BERITA-VIRAL.COM - Mantan Menteri Koordinator Kemaritiman Rizal Ramli kembali menyoroti soal utang negara. Dilansir TribunWow.com, hal itu ia sampaikan melalui akun Twitternya yang diunggah pada Jumat (6/4/2018).
Rizal Ramli mengatakan jika saat ini utang negara sudah memasuki ‘lampu kuning’ atau harus diwaspadai. Tak hanya itu, mantan menteri keuangan ini juga menyebut jika utang negara Indonesia bak tutup lubang dan gali jurang.

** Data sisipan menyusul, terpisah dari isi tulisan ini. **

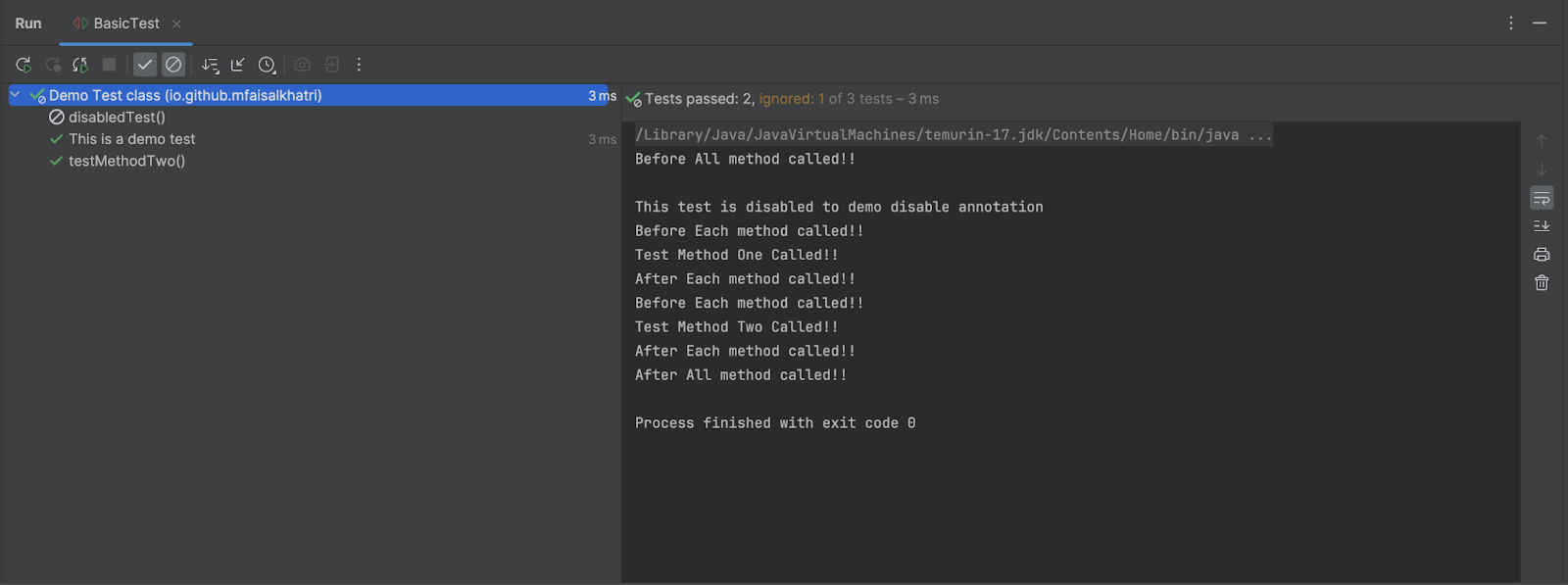Click the 3 ms duration indicator
Viewport: 1568px width, 585px height.
coord(600,95)
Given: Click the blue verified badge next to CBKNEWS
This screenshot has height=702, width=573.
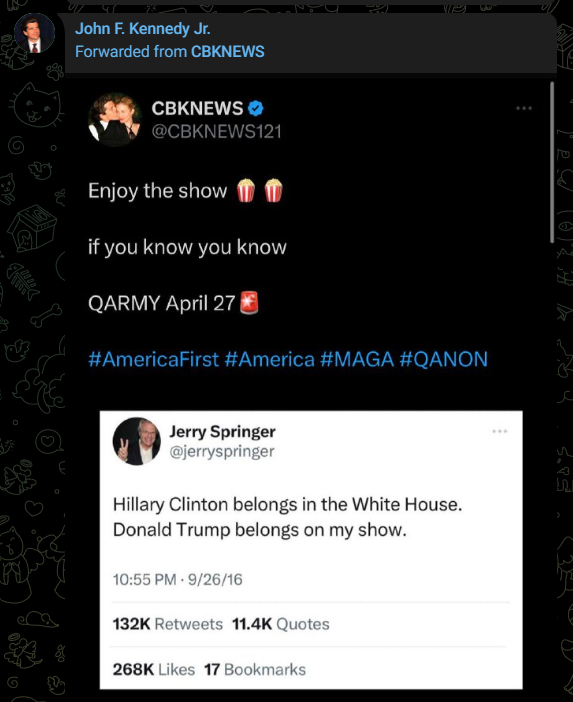Looking at the screenshot, I should (x=256, y=108).
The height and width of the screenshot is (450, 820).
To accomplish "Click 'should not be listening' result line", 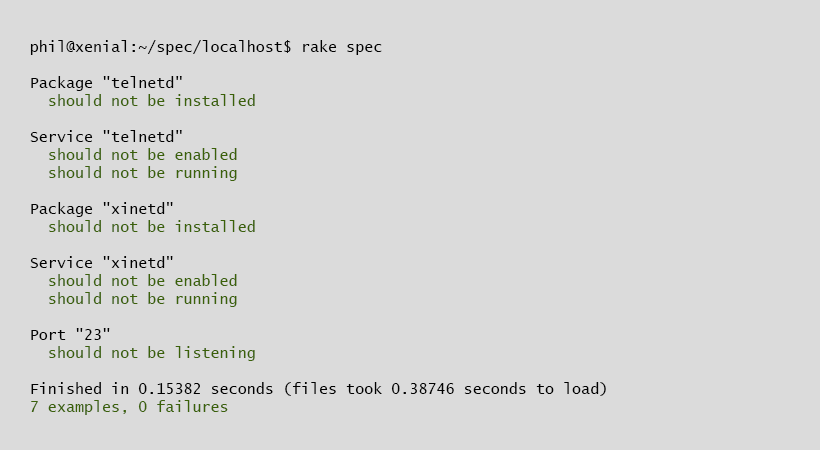I will tap(152, 353).
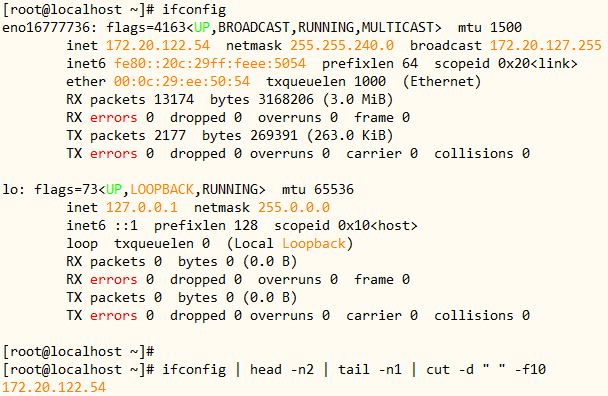608x396 pixels.
Task: Click the orange LOOPBACK flag text
Action: (x=162, y=190)
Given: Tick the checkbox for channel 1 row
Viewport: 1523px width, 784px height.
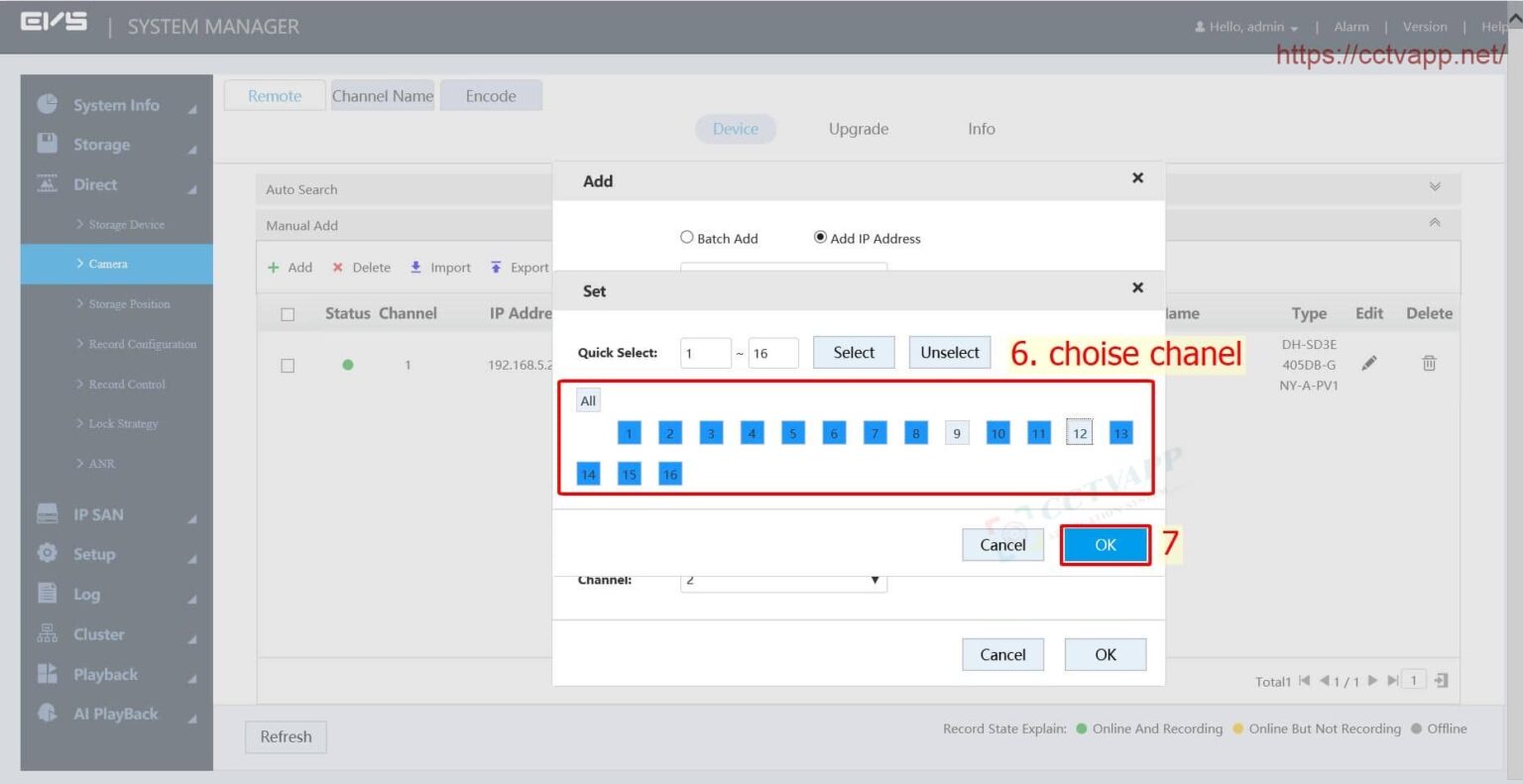Looking at the screenshot, I should tap(288, 365).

Sebagai indikator, Rizal Ramli membahas mengenai keseimbangan primer (primery balance) yang negatif. Itu artinya sebagian buang utang dibayar tidak dari pendapatan negara, melainkan dari utang yang baru.

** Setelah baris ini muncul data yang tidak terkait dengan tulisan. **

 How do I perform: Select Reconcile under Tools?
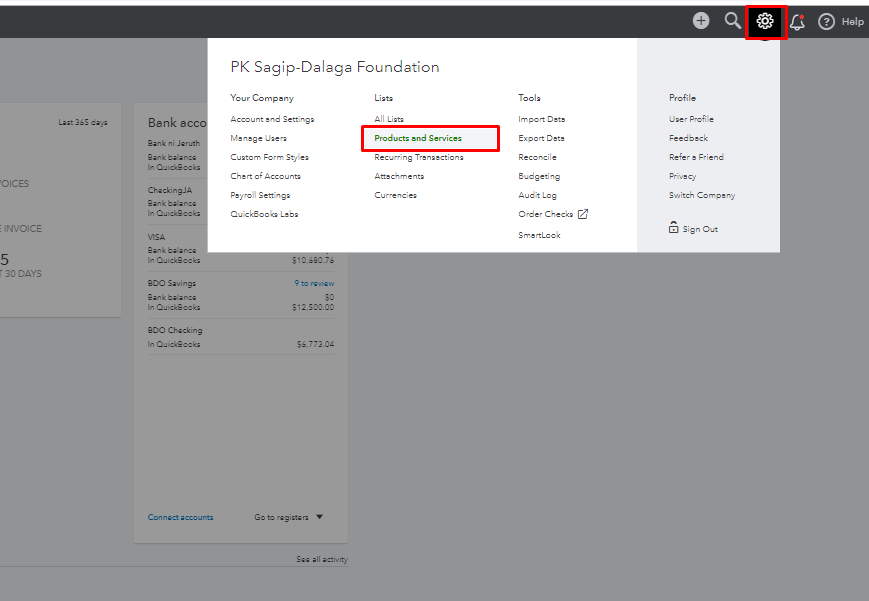(537, 157)
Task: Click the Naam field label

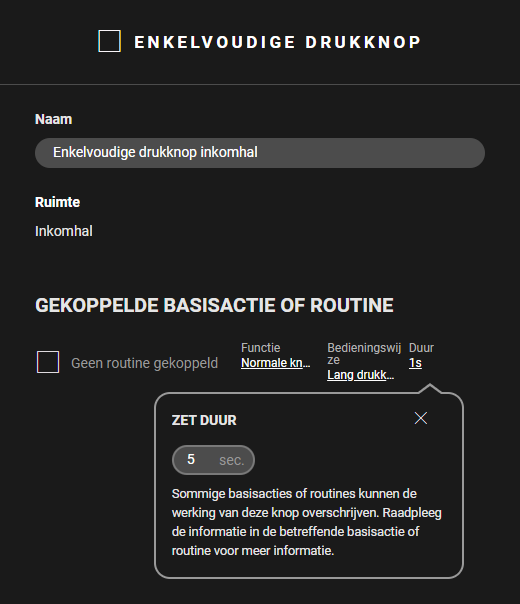Action: pos(54,119)
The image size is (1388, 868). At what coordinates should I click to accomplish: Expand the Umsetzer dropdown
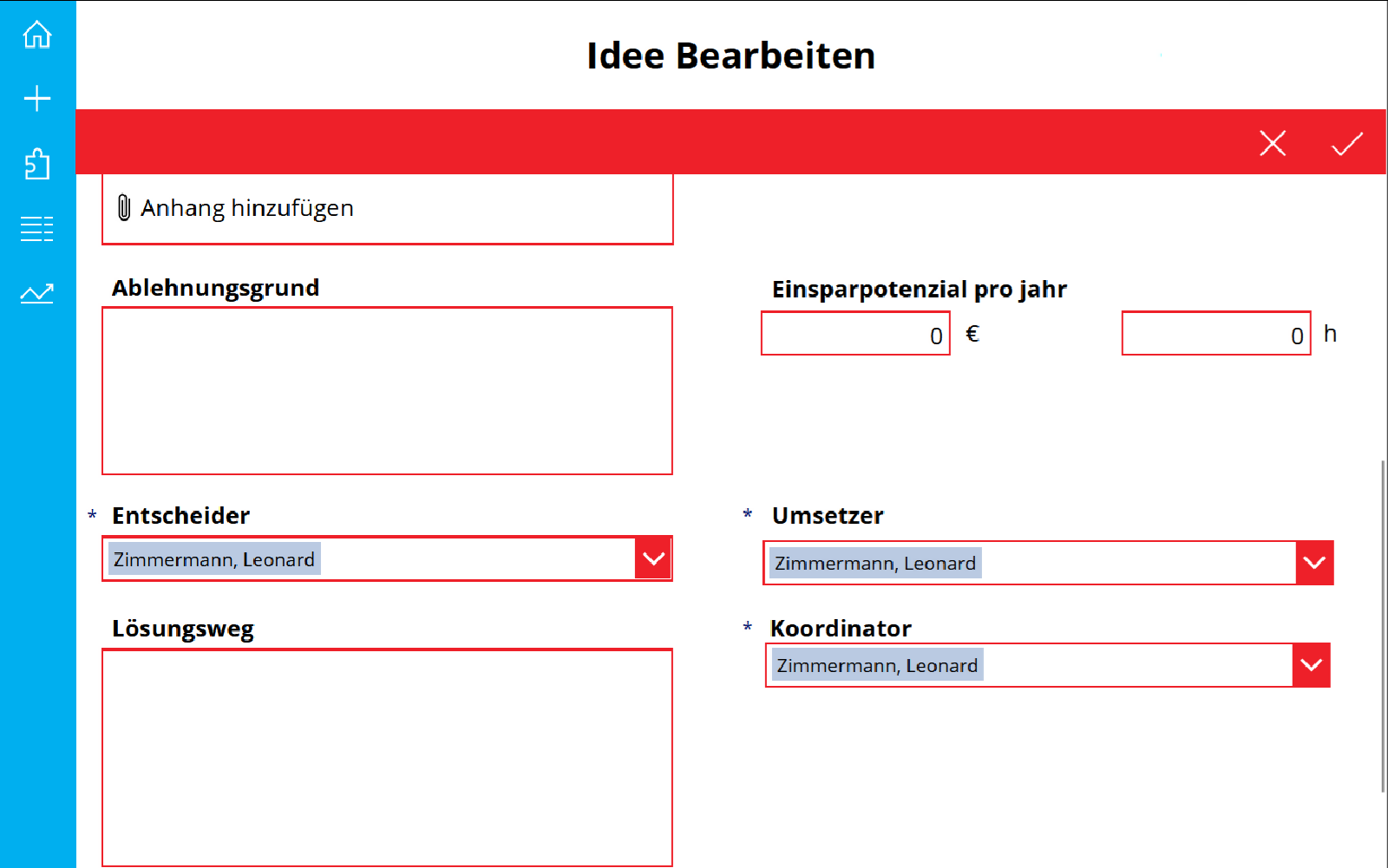pos(1313,562)
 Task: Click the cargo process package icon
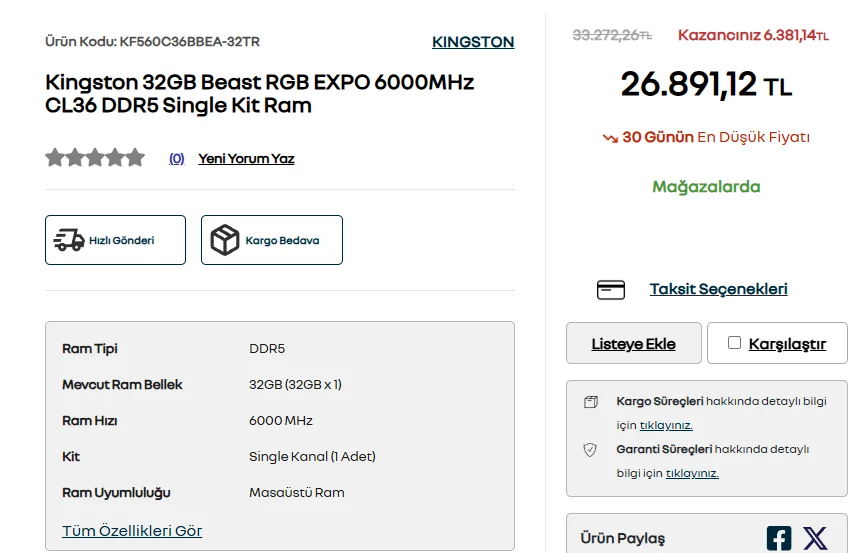[591, 402]
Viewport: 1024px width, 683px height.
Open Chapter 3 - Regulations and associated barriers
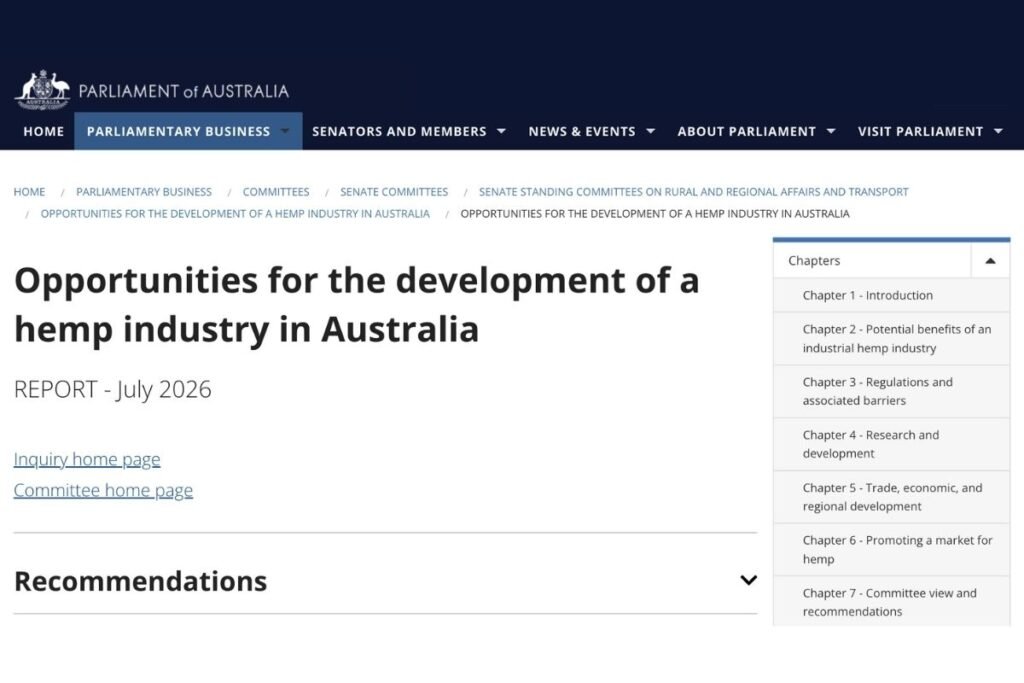(891, 391)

Rizal Ramli juga mengungkapkan apabila Debt Service Ratio (DSR) terhadap kinerja ekspor juga ikut andil dalam membuat utang luar negeri kurang produktif. Menurut Rizal Ramli, DSR itu sudah menyentuh angka 39 persen.
Sedangkan tax ratio hanya berada pada kisaran 10 persen. Rizal Ramli menyatakan jika hal itu dipengaruhi oleh pengelolaan fiskal yang ugal-ugalan oleh pemerintah.
Rupiah semakin anjlok menurut Rizal juga dikarenakan oleh current account yang semuanya negatif.
@RamliRizal: Masih ada saja yg tanya soal utang. “Sudah lampu kuning” sudah “Gali Lubang Tutup Jurang” karena primary balance negatif, debt service ratio sudah 39%, tax ratio hanya 10%an karena pengelolaan fiskal tidak prudent (ugal2an) current account dll negatif.
Diketahui, berikut daftar utang luar negeri Indonesia dari waktu ke waktu, sejak era Soeharto.
Soeharto (Rp 551,4 triliun dengan rasio utang 57,7 persen) tahun 1998.
BJ Habibie (Rp 938,8 triliun dengan rasio utang 85,5 persen) tahun 1999.
Gus Dur (Rp 1.491 triliun dengan rasio utang 77,2 persen) tahun 2001.
Megawati (Rp 1.298 triliun dengan rasio utang 56,6 persen) tahun 2004.
SBY (Rp 2.608,8 dengan rasio utang 24,7 persen) tahun 2014.
Jokowi (Rp 4.777,24 triliun dengan rasio utang 34 persen) tahun 2017.
Sementara itu, tingginya angka utang tersebut membuat sejumlah pihak bertanya-tanya, apakah jumlah tersebut mengancam stabilitas ekonomi negara saat ini?
Menanggapi hal itu, Kementerian Keuangan (Kemenkeu) mengatakan jika utang tidak akan mengancam stabilitas Indonesia. Menurut Kemenkeu, rasio utang Indonesia per Februari 2018 29,2 persen dari PDB.
Hal itu menunjukkan apabila jumlah utang tersebut masih dalam batas aman, yang diperbolehkan UU No. 17 Tahun 2003 sebesar 60 persen dari PDB.
Kemenkeu juga mengungkapkan jika tiga lembaga pemeringkat di dunia Fitch, S&P dan Moody’s menilai bahwa perekonomian Indonesia saat ini sehat.
Diketahui, utang tersebut berdasarkan undang-undang masih tergolong dalam batas wajar.
Dalam Pasal 12 ayat 3 UU No 17 Tahun 2003 tetang Keuangan Negara menyebutkan bahwa defisit anggaran dibatasi maksimal sebesar 3% dan utang maksimal 60% dari PDB.
Meski masih wajar, utang yang menumpuk memmbuat Pengamat Ekonomi Institute for Development of Economics and Finance (INDEF) Riza Annisa Pujarama angkat bicara.
Hal itu karena suku bunga utang pemerintah lebih tinggi dari pertumbuhan ekonomi. Dikutip Kontan, menurutnya, tingkat beban pembayaran utang sudah sangat tinggi.
“Namun, suku bunga utang pemerintah lebih tinggi dari pertumbuhan ekonomi. Hal ini menunjukkan bahwa tingkat beban pembayaran kewajiban utang sudah sangat tinggi.
Konsekuensinya justru semakin menggaruk kemampuan ruang fiskal pemerintah guna mendorong stimulus fiskal. Apalagi jika tax ratio justru semakin menurun,” kata Riza.